Le but est de rendre quasiment
impossible la possibilité pour l'Iran de fabriquer une bombe atomique, tout en
assurant à Téhéran, qui a démenti toute visée militaire, le droit de développer
une filière nucléaire civile.
Une fois les installations
iraniennes réduites, selon les termes de l'accord, il faudrait en effet un an à
Téhéran pour fabriquer une bombe, contre deux à trois mois
aujourd'hui.
En échange, l'Iran bénéficiera
progressivement d'une levée des sanctions internationales adoptées depuis 2006
par les Etats-Unis, l'Union européenne et l'ONU et qui brident l'économie
iranienne. Les premières sanctions pourront être levées à partir du premier
semestre 2016 si Téhéran respecte ses engagements. En cas de violation de
l'accord, elles pourront être rétablies et cela pendant quinze
ans.
En revanche, l'interdiction du
commerce des armes a été reconduite pour cinq ans, sauf autorisation spécifique
du Conseil de sécurité. La demande de l'Iran, soutenue par Moscou, de lever cet
embargo a été un des principaux points de blocage.
Et l'Iran a accepté un "accès
limité" à certains de ses site militaires aux inspecteurs de
l'AIEA.
Les milieux économiques se
tiennent prêts à revenir dans ce pays qui dispose des quatrièmes réserves de
brut au monde et des deuxièmes de gaz.
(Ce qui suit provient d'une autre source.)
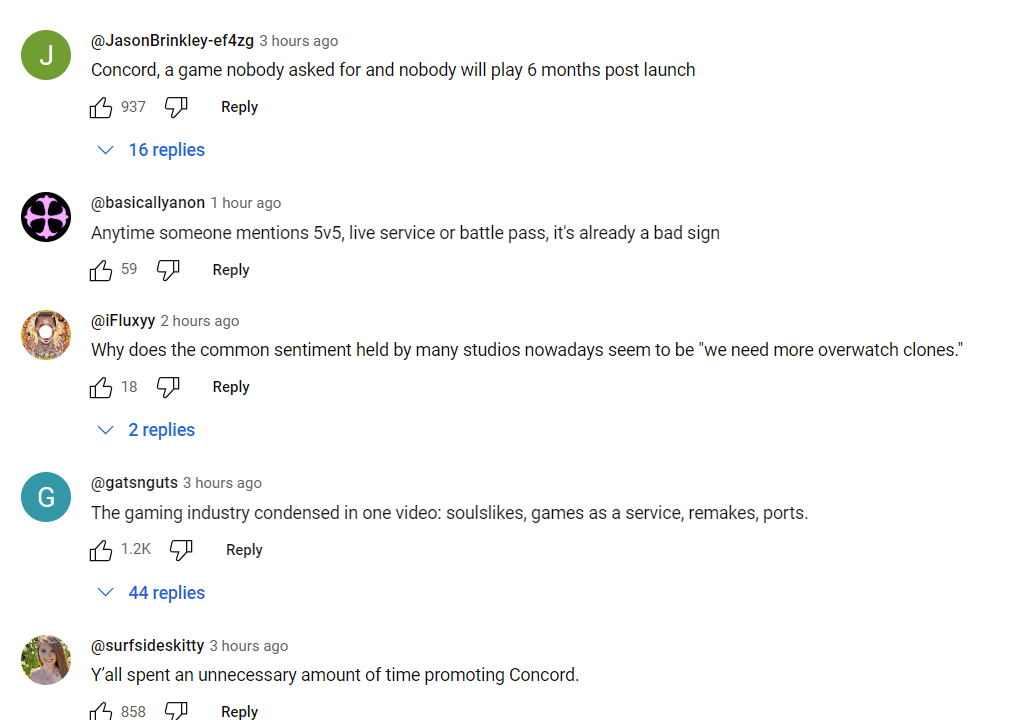Viewport: 1009px width, 720px height.
Task: Dislike surfsideskitty's Concord promotion comment
Action: coord(176,711)
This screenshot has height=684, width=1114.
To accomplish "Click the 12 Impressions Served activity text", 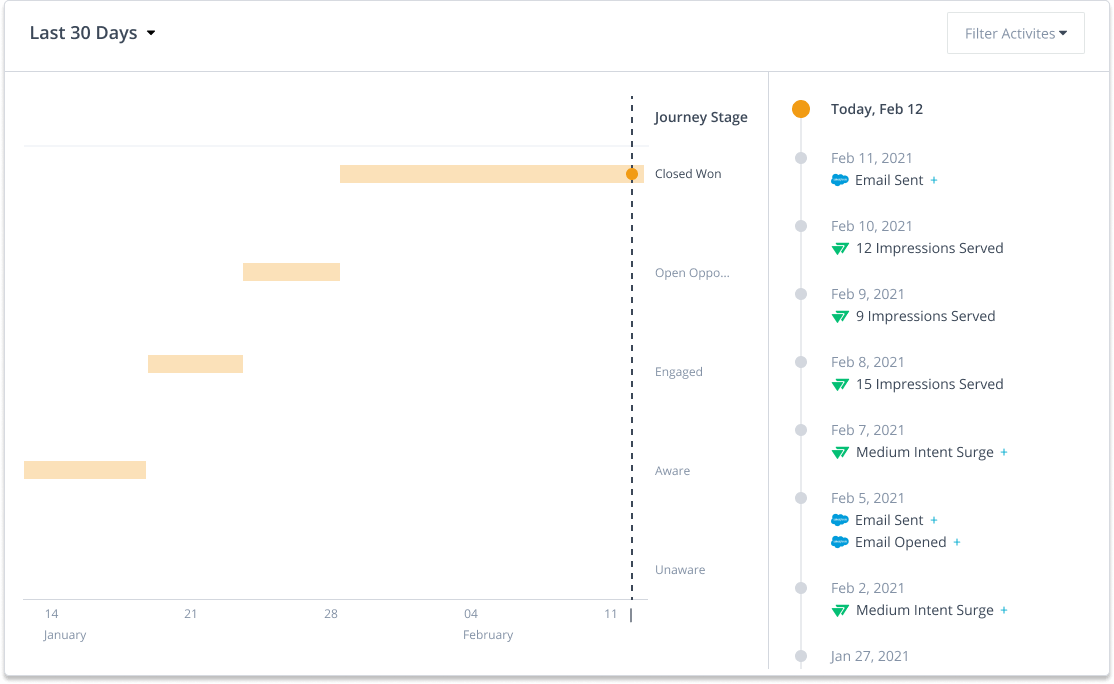I will point(929,248).
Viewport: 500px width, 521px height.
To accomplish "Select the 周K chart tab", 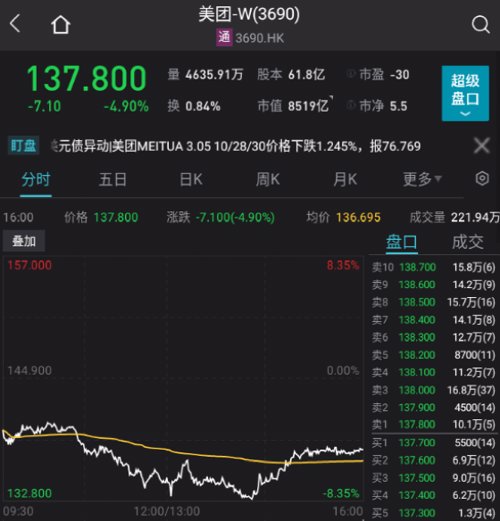I will tap(268, 180).
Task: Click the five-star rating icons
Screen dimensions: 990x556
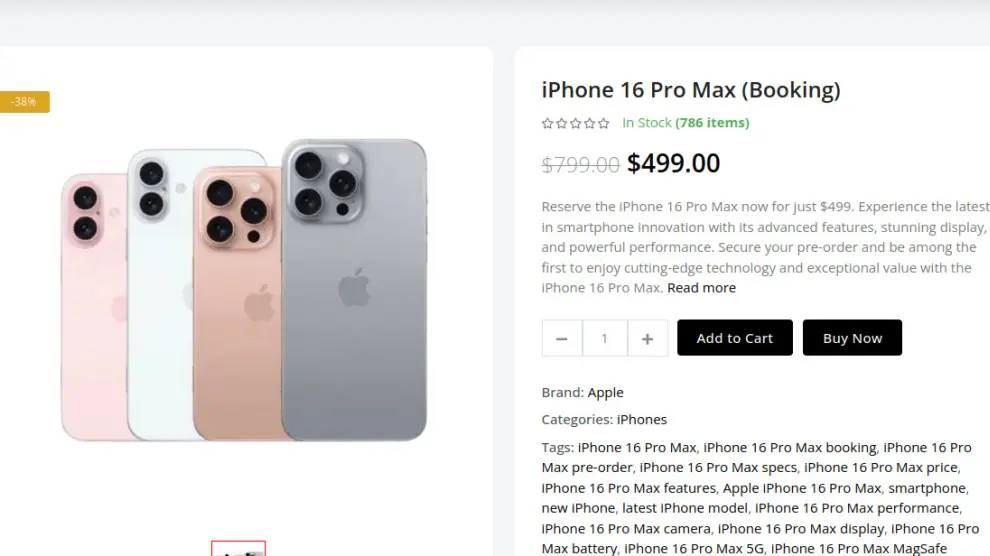Action: click(x=575, y=124)
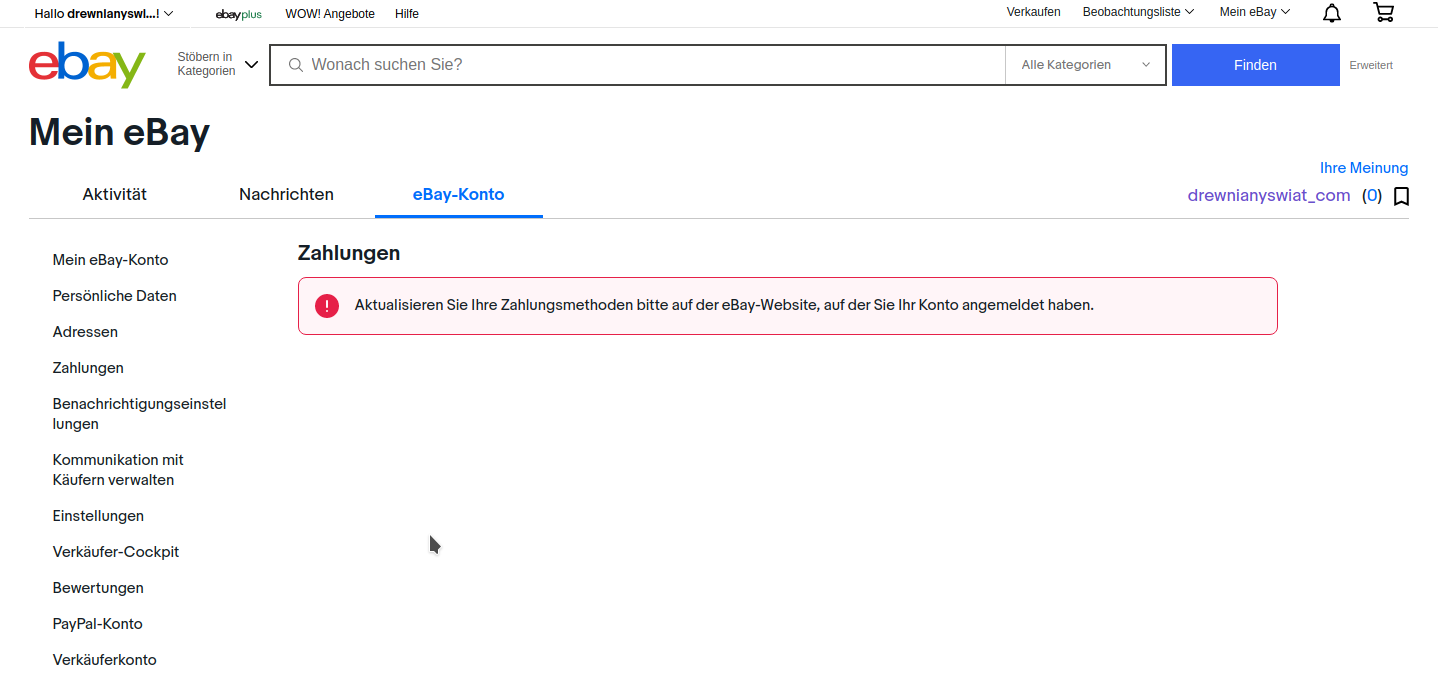Open PayPal-Konto settings from the sidebar
This screenshot has height=685, width=1438.
click(97, 623)
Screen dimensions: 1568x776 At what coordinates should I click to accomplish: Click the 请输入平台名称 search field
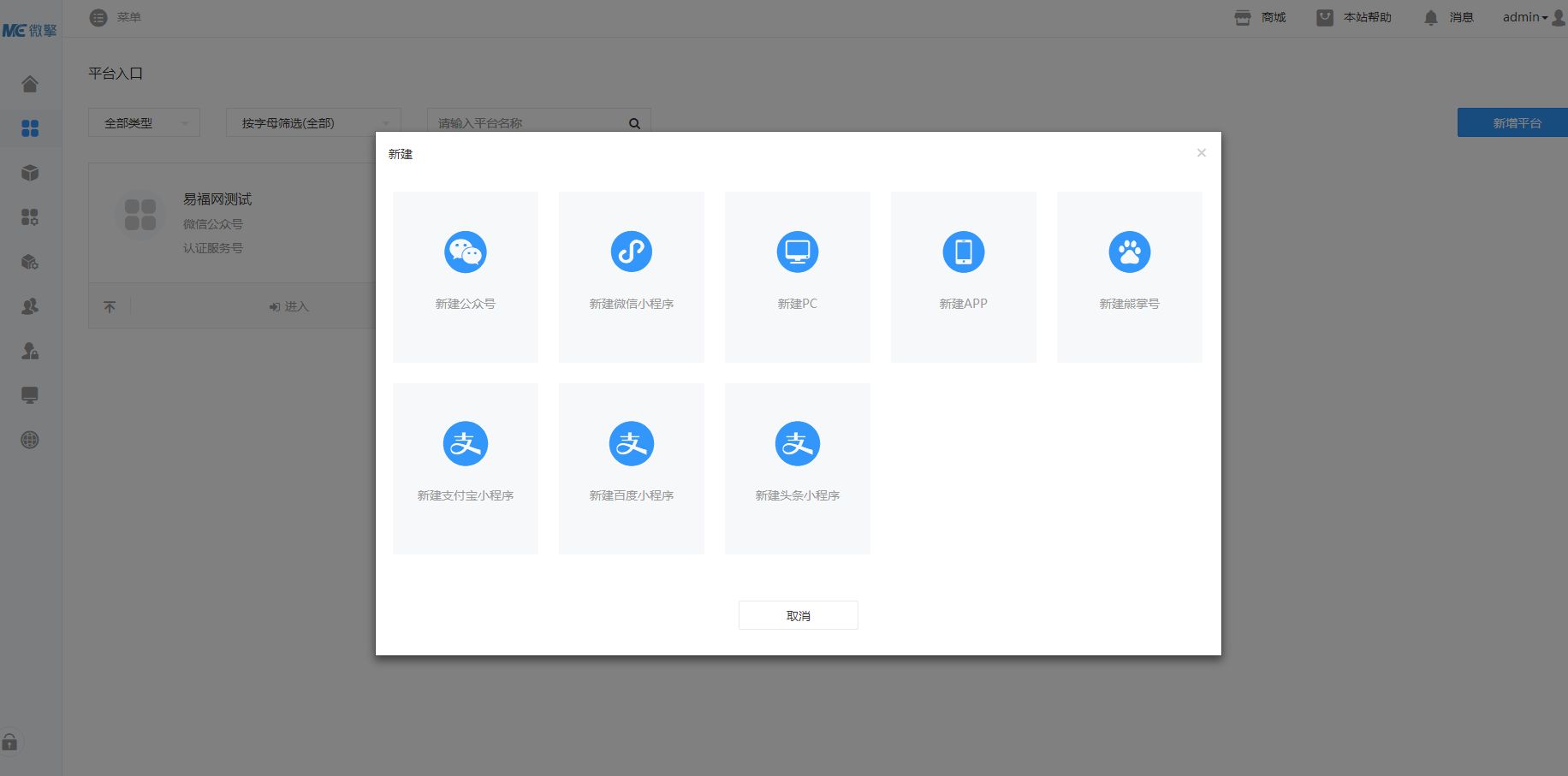pos(531,122)
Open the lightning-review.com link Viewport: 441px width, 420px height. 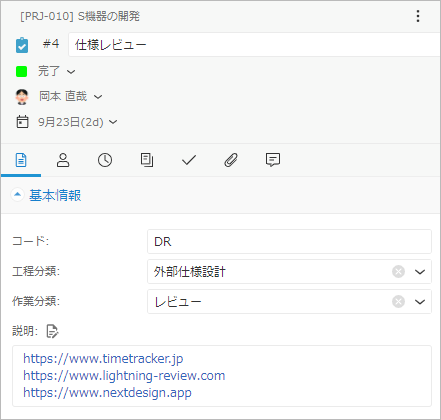(x=124, y=376)
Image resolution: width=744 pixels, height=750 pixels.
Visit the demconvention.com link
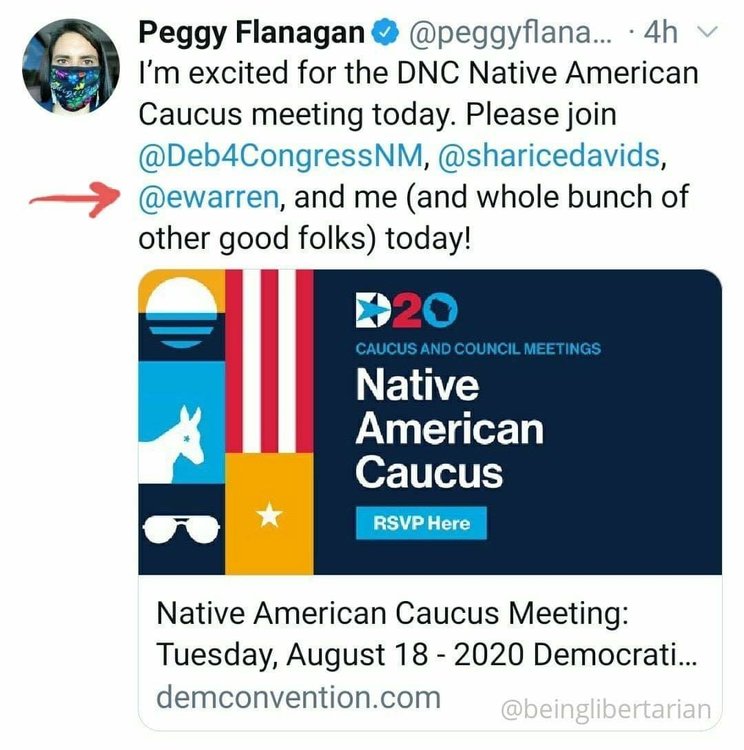pyautogui.click(x=298, y=697)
L'Iran, un pays de l'Opep, pourra à terme
exporter à nouveau librement son pétrole.
Les prix du pétrole, qui
avaient un peu perdu mardi matin, se sont resaisis dans la journée, les
investisseurs se montrant désireux de tourner la page après l'annonce de
l'accord historique.
L'accord doit encore être
endossé par le Conseil de sécurité de l'ONU, une formalité qui doit intervenir
d'ici "quelques jours", selon Paris.